To balance the books more and more colleges are offering foundation courses and top-ups or masters. One-year courses can make up the deficit of the traditional 3 year course. Once again – those books have to balance so we’ve seen an increase in the number of students doing a foundation course – sadly, at the cost of the specialist colleges who had developed those very courses (eg Reads and Evolution). Students prefer to do their foundation course at their “dream college” in the hope that they’ll get a place on their main course at the end of the year. . . this is despite the colleges offering no guarantee of that.

The small, bespoke training college is in serious danger of going extinct – and nobody cares. The Federation of Drama Schools should be stepping in to try and save these colleges and indeed the decline in training and care – instead it hauled up the drawbridge, pretended to be advocating for vocational training whilst keeping its head down as the majority of its members have been rocked by scandal after scandal.

What about one of the other umbrella organisations? Interestingly they’ve all stayed quiet about every scandal, none of them have jumped in to support an institution in trouble (even when I was shouting about the fact that Trinity might be a bit dodgy given our experience of them and I was genuinely concerned for all colleges being validated by them. . . they all looked the other way).
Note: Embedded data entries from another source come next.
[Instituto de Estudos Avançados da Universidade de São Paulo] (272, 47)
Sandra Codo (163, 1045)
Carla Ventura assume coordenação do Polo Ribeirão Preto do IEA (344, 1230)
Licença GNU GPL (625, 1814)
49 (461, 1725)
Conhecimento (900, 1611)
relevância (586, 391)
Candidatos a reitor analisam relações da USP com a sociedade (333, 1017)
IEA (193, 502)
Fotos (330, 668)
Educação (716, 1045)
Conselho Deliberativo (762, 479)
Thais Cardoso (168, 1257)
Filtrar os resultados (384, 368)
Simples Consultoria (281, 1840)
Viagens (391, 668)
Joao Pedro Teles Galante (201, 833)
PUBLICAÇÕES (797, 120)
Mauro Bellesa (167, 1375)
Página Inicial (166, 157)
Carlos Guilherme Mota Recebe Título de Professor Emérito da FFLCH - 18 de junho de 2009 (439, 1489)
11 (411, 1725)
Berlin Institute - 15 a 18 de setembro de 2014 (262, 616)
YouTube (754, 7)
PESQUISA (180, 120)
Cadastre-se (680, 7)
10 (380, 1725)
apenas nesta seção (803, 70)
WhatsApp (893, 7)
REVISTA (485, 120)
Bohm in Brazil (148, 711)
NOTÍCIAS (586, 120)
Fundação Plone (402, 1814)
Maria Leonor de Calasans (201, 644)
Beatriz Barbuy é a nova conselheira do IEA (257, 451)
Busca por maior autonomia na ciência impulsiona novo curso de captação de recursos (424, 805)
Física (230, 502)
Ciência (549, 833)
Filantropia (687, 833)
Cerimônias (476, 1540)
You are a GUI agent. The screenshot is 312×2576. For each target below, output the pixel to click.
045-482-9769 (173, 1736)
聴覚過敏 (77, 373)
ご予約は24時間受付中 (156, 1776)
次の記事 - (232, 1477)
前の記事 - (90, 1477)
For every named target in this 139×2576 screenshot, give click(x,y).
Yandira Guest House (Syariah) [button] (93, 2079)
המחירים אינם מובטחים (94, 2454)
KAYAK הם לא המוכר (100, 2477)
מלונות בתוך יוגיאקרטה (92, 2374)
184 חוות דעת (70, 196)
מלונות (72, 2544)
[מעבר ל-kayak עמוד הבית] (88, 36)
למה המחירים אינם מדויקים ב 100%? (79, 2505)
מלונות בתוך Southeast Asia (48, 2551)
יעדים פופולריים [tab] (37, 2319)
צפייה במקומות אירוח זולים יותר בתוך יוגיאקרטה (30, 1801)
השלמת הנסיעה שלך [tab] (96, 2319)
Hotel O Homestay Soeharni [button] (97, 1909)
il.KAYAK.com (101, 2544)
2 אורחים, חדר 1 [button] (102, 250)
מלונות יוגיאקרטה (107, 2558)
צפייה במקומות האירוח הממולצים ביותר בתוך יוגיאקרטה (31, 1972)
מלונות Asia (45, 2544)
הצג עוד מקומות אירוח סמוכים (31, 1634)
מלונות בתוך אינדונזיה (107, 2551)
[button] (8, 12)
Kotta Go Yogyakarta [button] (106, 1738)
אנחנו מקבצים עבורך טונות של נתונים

Like my blog earlier this week nobody is going to rock the boat. . . not when they’re all frantically bailing water out themselves it would seem.

Brexit, the demise of the Career Development Loan, Covid, the cost of living crisis, a government that has failed to support the arts in schools, a falling population, all contribute to the issues. The MTA is an outlier here for being brought down by another organisation’s disorganisation (allegedly. . . not that they’ve ever followed through on their threats to sue me for naming them as the issue). Repeated reports of alleged bullying, racism, abuse, toxicity, cover-ups have failed to damage the ‘old school’ as much as one would have thought. However there are some interesting new colleges coming through (new as in the last 15 years) which a) have never pretended to want to be small colleges – so have always had big plans, and b) have harnessed the power of social media much more successfully to build up a following which negates their lack of sustainable success (to date that is).

There will be more sellouts, more amalgamations and more closures, along with more students being crammed into more studios without adequate pastoral care to deal with the issues that training brings up. We’ll see more courses being added, and slowly but surely we’ll see less contact time, and more stories of systemic failings. Vocational training should never have been budgeted within the academic model – it always needed to be so much more than that. Eventually there seems to be little doubt that funding will be intrinsically linked with graduate success – and that, I believe, will be a major tipping point.

I’m clearly biased – I ran a small college. I don’t think that training performers should be done in batches. The exquisite performers are the individuals who have been given the skill set and support, to build on natural talent, and then are courageous enough to play around, whilst humble enough to know that they need to keep on working at their craft. In my opinion colleges should have always been bespoke – never “talent factories”, as our industry is all the poorer for it, and indeed there’s a whole generation of performers in training going to be financially poorer for it too. . . especially when they discover that they were just a number for cashflow.